Director Louis Morneau's filmography reads like a who's who of shoddy low budget sequels to shoddy low budget films—The Hitcher II: I've Been Waiting, Joy Ride 2: Dead Ahead, Carnosaur 2 (because one Carnosaur is never enough!)—all of which went direct-to-DVD. His only theatrical release was the 1999 Lou Diamond Phillips' cheapie Bats. Uh-huh. You can see what we're working with here. Werewolf: The Beast Among Us is a run-of-the-mill thriller without an original bone in its body. Some production exec must've seen its potential as a cash cow, feeding off the rapid consumer tendencies of loyal genre fanatics.
Just looking at the cover art makes one hope for an action-packed adventure with plenty of werewolf attacks and exploding heads. Oh, there's action alright, but it's so poorly staged you can hardly recognize it as such; it's more like moderately choreographed movement. For gore hounds, there's a fair amount of grizzle: impalings, beheadings, a disemboweling, a chest ripping. The most compelling practical effect finds one of the hunters sporting a pair of silver fake teeth and turning the table on the werewolf. Unfortunately, the CGI feels rushed and chintzy, as if culled from test scenes for Van Helsing.

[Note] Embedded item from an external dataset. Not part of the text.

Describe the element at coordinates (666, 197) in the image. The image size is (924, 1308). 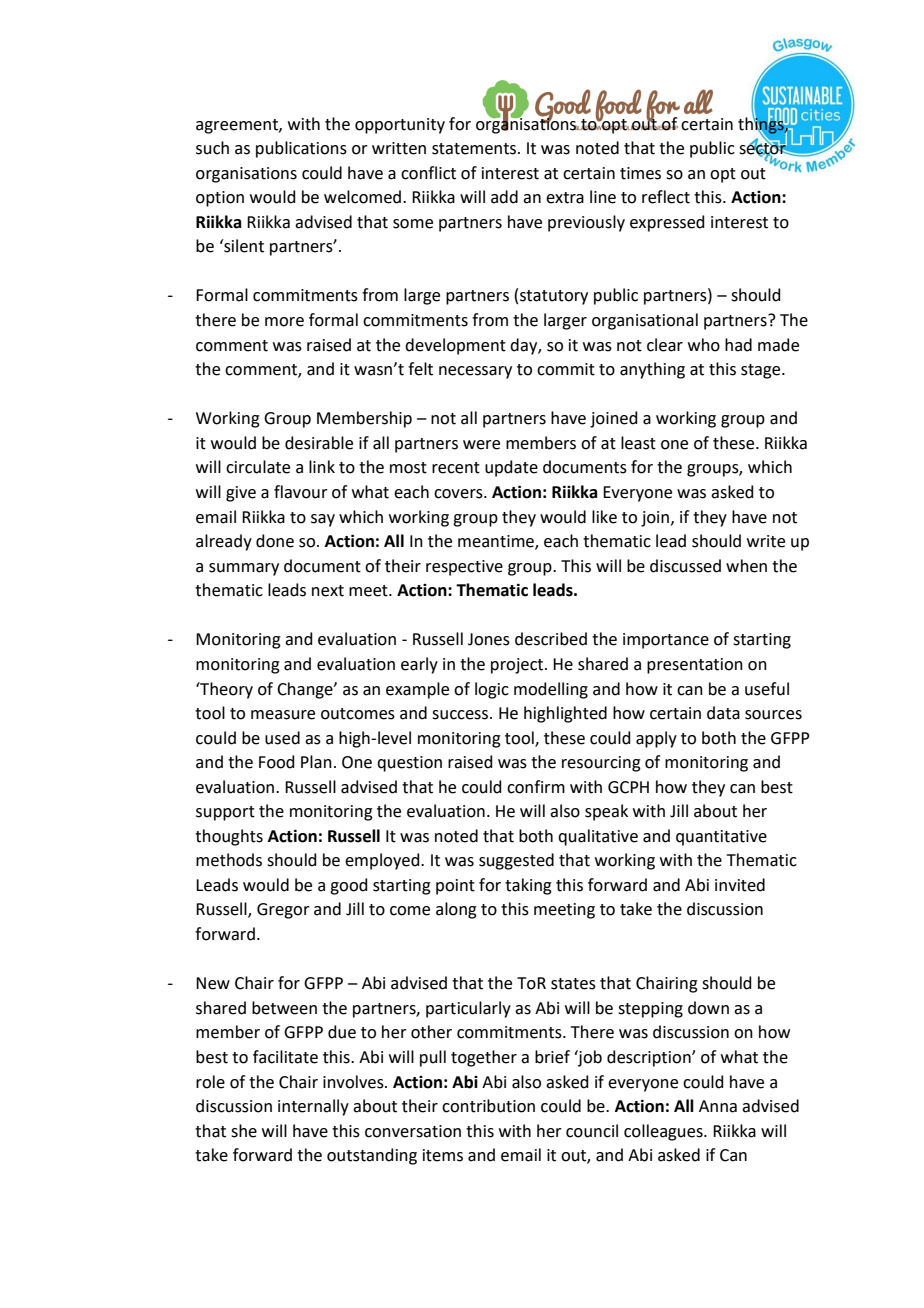
I see `reflect` at that location.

To make matters worse, there are no compelling characters and the performances border on amateurish. Guy Wilson as Daniel is overwrought, one time pop star Nia Peeples stands around looking sad, and the only A-lister—a very stoic and morose looking Stephen Rea—must have taken the role to pay off his summer home in the Ozarks.
I can't say I'm entirely disappointed with Werewolf: The Beast Among Us, because I knew going in it wasn't going to be great. I was simply hoping for some so-bad-it's-good entertainment. Sadly, Morneau and his writing partner Michael Tabb couldn't even manage that.

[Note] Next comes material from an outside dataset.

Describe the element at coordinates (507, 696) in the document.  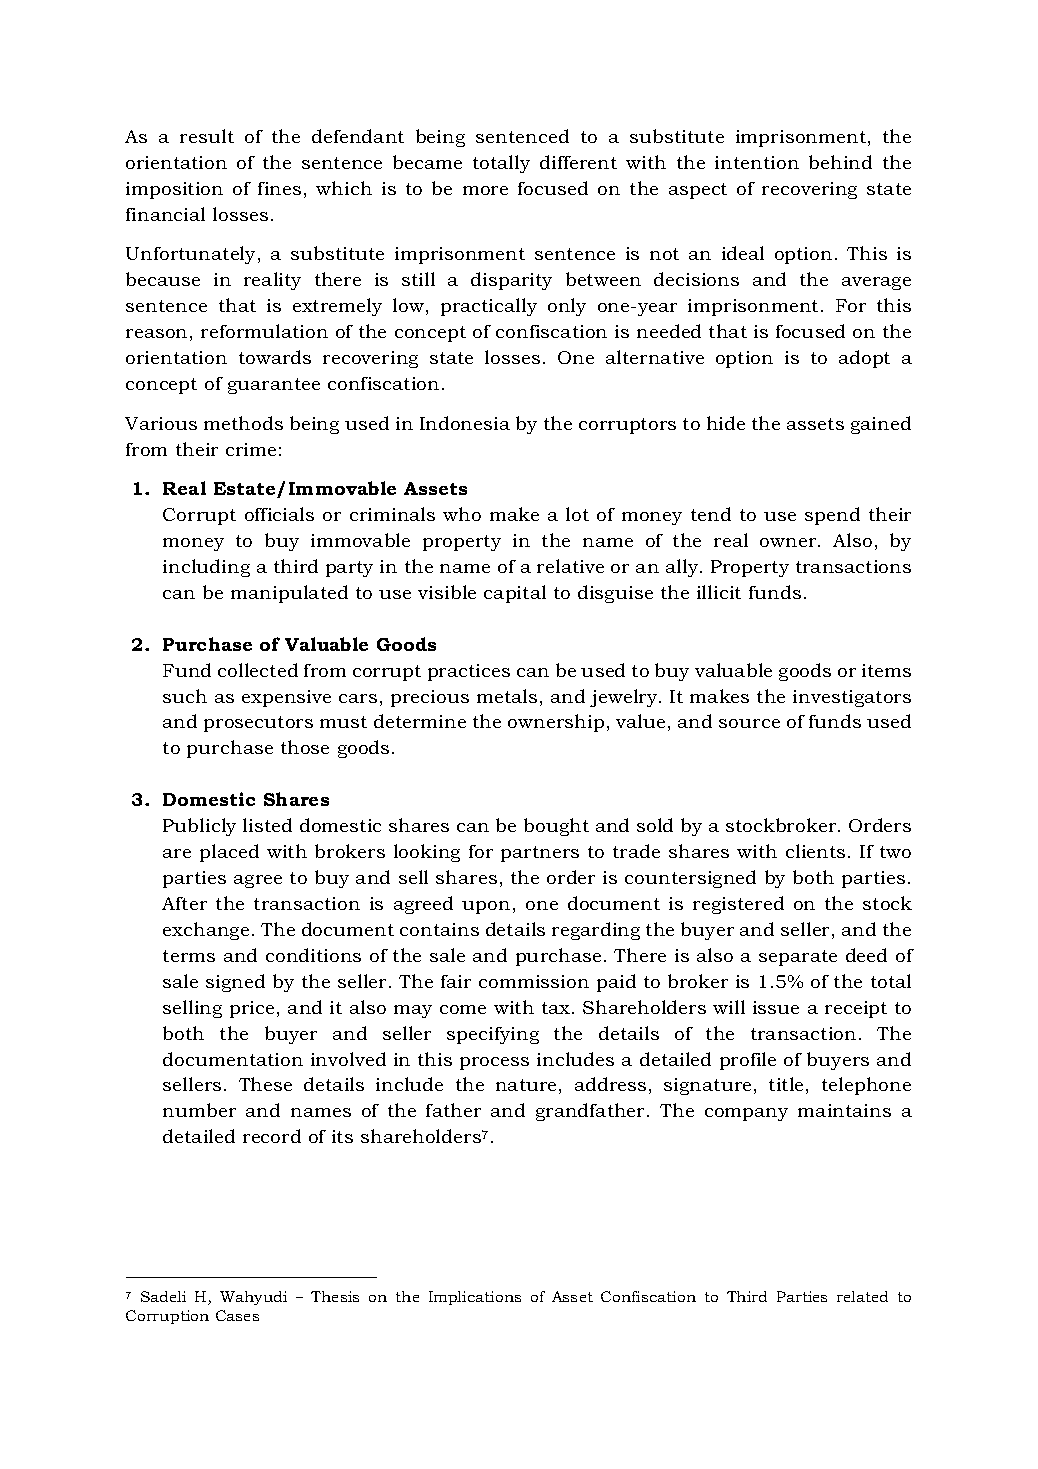
I see `metals` at that location.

Presented in 1.78:1/1080p high definition widescreen, the transfer is crystal clear. Colors are vibrant and black levels (much of the film takes place at night) are solid and well-rendered. The DTS-HD 5.1 Master Audio mix is excellent and aggressively bombastic. There are a lot of moments where all of the speakers are fully engaged, especially during the werewolf attacks. Dialogue, music, and effects are all distinguishable and clearly heard.
Bonus features include a commentary by Morneau and producer Mike Elliot, four minutes of deleted scenes, three behind-the-scenes featurettes ("Making the Monster," "Transformation: Man to Beast," and "Monster Legacy"), some BD-Live content, a standard def DVD Copy, a digital copy, and an UltraViolet download.
Werewolf: The Beast Among Us is a flat out boring and flaccid affair. Even at 93 minutes, the film feels long, careening viewers through its tale without pausing to offer any sort of character development. If I were Universal, I'd be ashamed to lend my name to a movie that sullies one of its finer franchises.
This thing needs to be neutered, then put out of its misery.